= TextEdit (API) =

TextEdit was the name of a collection of application programming interfaces (APIs) in the classic Mac OS for performing text editing.

These APIs provided a common text handling system to support text entry fields in dialog boxes and other simple text editing within the Macintosh GUI. Over time, they were extended to provide more advanced text editing features, but its limited initial scope proved to be a fundamental limitation. Apple repeatedly stated that TextEdit was not a word processor, and therefore providing rich text editing was always left to third-party developers.

== Limitations ==
Limitations of TextEdit include:

- only supported 8-bit character sets.
- 16-bit internal indexing limited text to 32k characters.
- use of QuickDraw for glyph rendering limited the maximum height of a text block to 32k pixels - this could be encountered before the character limit was hit with larger font sizes.

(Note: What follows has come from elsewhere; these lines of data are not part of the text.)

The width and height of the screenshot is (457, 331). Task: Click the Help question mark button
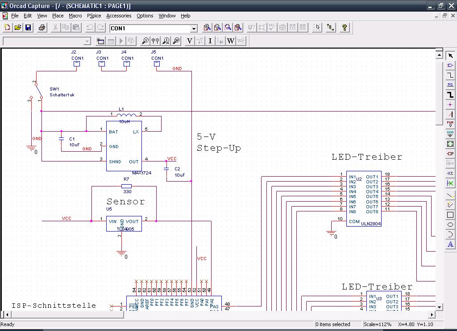click(345, 28)
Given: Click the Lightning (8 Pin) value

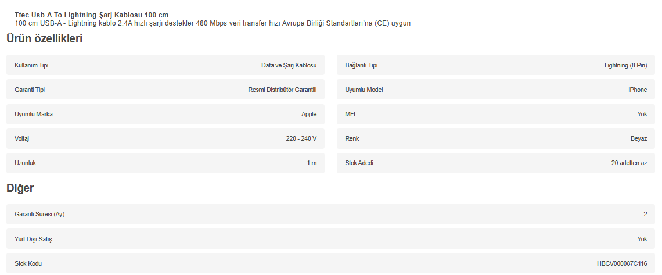Looking at the screenshot, I should click(625, 65).
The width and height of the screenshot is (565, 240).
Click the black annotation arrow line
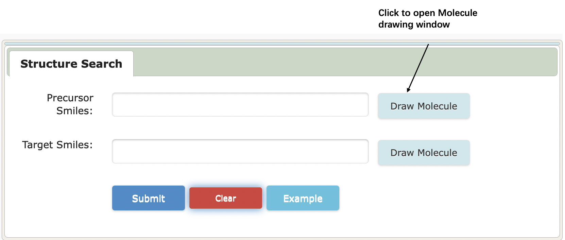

The first incarnation of TextEdit supported a single style of text, which applied to all text in a block. This was more than adequate for its intended use, supporting text entry fields. Later, support was added for styled text so that TextEdit could be used for more complex text editing tasks, such as text editing areas in web browsers, etc.

TextEdit is part of the Carbon API on macOS, but has been superseded by numerous other solutions including ATSUI in Carbon, the third party WASTE text engine, as well as NSText and related classes within Cocoa.